Measuring through glass will not produce repeatable or accurate results. Unless the glass surface has very specific coatings, back reflections could be present and these would affect the radial measurements. Even if the glass surface does have proper coatings to prevent or minimize this, the glass has a different index of refraction than the air the beam is traveling through. Sometimes the intent is to measure a target that is in a vacuum chamber separated by a glass barrier. This only adds to additional error because the vacuum on the other side of the glass has different index of refraction than either the glass or the air.
This index of refraction change can result in an error in the radial distance measurement and will also result in the beam “bending” or no longer traveling a straight path from the tracker to the target. This bending of the of the beam will affect the angular measurements from the tracker. The nature of the bend will also change as the angle the beam enters the glass window changes resulting in a loss of both accuracy and repeatability. If the purpose was to measure into a vacuum chamber, the beam will bend again as it leaves the glass into the vacuum adding additional error.

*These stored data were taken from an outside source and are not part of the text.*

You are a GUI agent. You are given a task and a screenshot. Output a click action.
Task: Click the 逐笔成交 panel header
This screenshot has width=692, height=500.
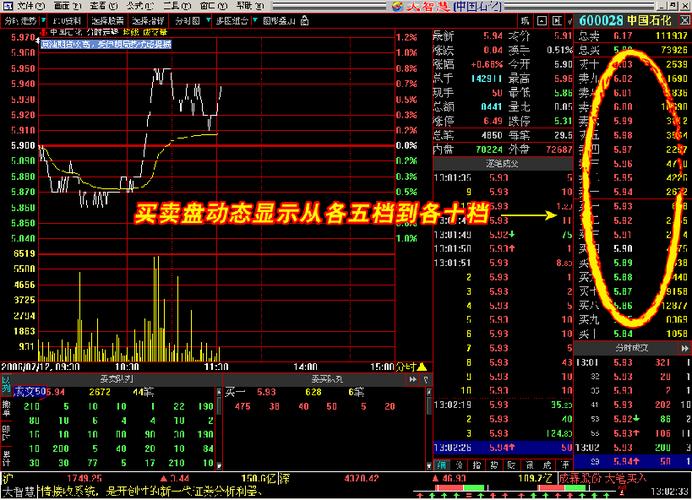point(502,161)
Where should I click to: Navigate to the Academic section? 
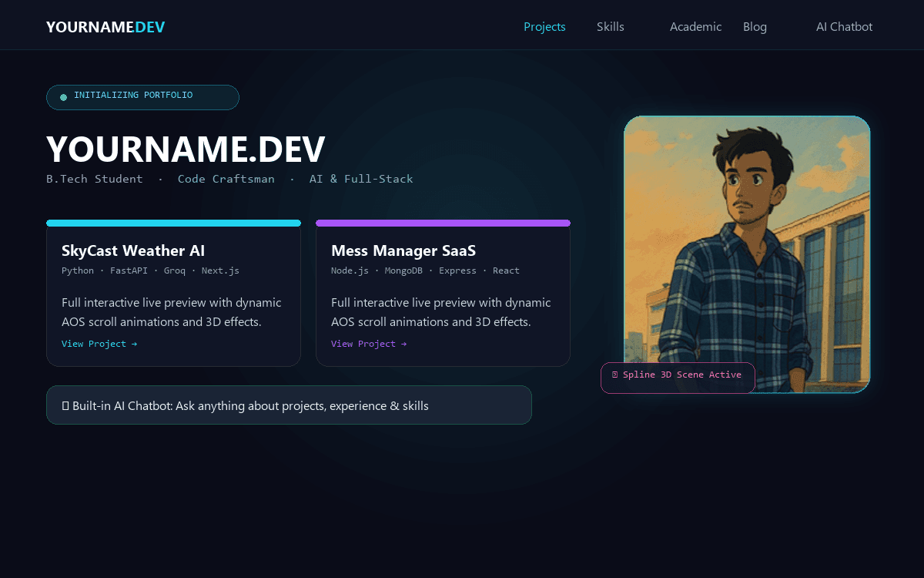[695, 27]
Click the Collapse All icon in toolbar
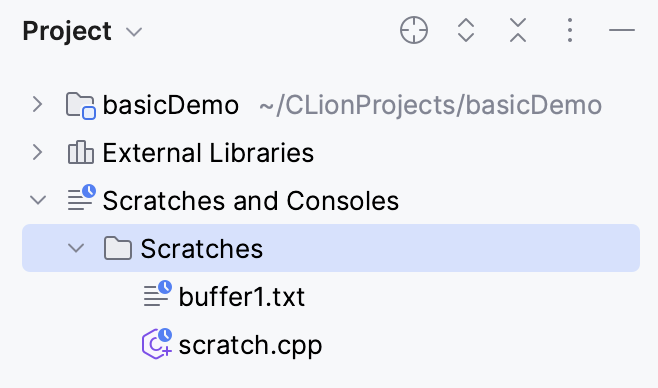 pyautogui.click(x=518, y=30)
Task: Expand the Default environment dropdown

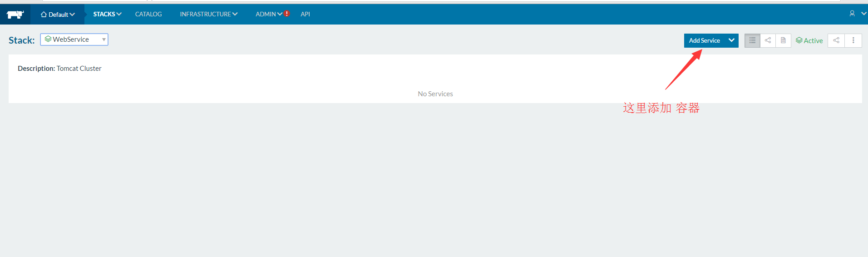Action: [58, 15]
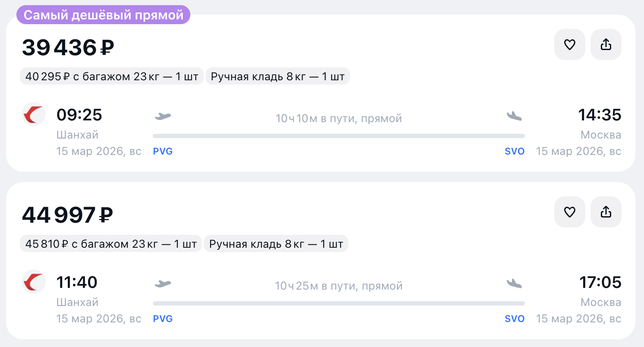Select the 45 810 ₽ with baggage option
Viewport: 644px width, 347px height.
tap(110, 244)
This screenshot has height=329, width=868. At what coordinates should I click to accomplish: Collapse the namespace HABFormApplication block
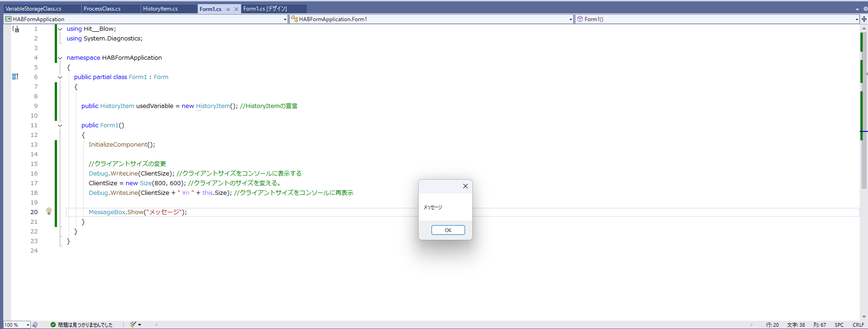(x=60, y=58)
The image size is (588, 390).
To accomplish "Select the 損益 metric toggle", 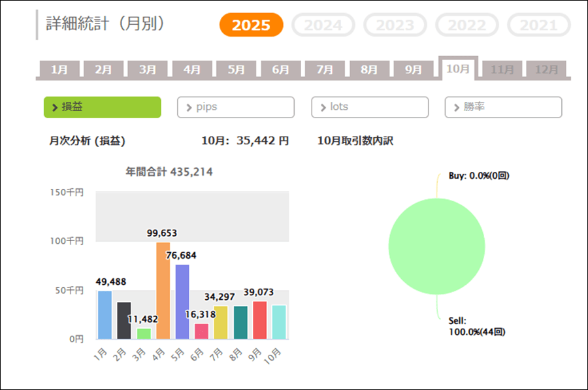I will tap(102, 107).
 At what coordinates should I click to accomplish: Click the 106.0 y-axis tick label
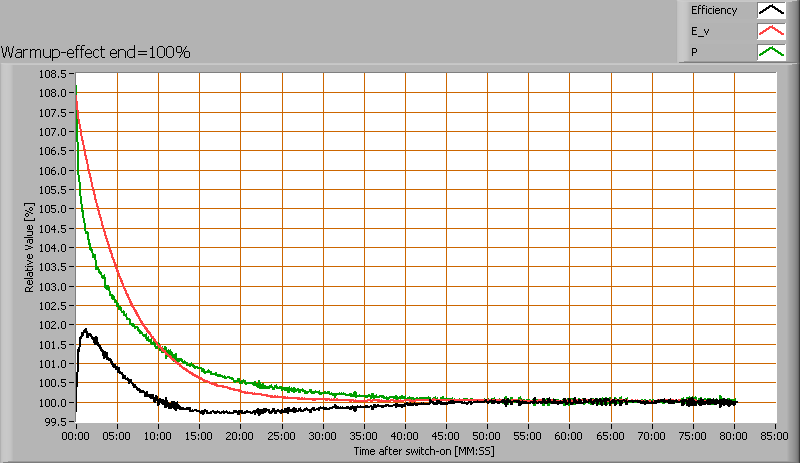54,171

To illustrate how complicated shooting through glass is, FARO has designed a Windowed SMR for the FARO Tracker. This SMR does have a thin glass window that the beam shoots through. This window does has specific coatings and its position / orientation between the glass surface and the corner cube is fixed and does not change. The position between these two items is designed so that when the target type is set to 1.5” Windowed SMR (or 7/8" Windowed SMR), the tracker is able to measure its location accurately and repeatedly. If the window was removed from this SMR and/or the target type was set incorrectly, the measurements will no longer be accurate or repeatable.